>> Begin Data listing

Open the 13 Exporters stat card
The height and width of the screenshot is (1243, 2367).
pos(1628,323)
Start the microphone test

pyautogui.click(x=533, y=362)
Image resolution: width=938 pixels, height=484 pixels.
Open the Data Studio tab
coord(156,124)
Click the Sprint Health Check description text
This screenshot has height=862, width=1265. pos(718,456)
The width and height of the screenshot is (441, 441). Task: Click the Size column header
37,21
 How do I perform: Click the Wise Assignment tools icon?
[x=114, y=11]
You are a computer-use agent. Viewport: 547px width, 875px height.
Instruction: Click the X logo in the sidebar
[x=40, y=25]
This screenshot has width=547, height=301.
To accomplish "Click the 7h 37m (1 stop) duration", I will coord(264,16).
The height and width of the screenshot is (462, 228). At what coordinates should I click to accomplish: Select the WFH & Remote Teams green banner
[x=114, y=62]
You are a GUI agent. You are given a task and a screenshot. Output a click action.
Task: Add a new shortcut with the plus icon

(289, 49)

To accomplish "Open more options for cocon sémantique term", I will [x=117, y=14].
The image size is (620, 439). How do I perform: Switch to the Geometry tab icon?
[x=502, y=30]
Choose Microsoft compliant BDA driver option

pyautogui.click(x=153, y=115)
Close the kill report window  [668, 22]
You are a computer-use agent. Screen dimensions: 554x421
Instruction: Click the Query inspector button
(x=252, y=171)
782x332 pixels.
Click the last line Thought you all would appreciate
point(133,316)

>> End Data listing

> Problem
Locate each line in the listing above that contains the word "agent" and copy those lines.

> Full output
You are a computer-use agent. Viewport: 547px width, 875px height.
You are a GUI agent. You are given a task and a screenshot. Output a click action.
You are a computer-use agent. Screen dimensions: 554x421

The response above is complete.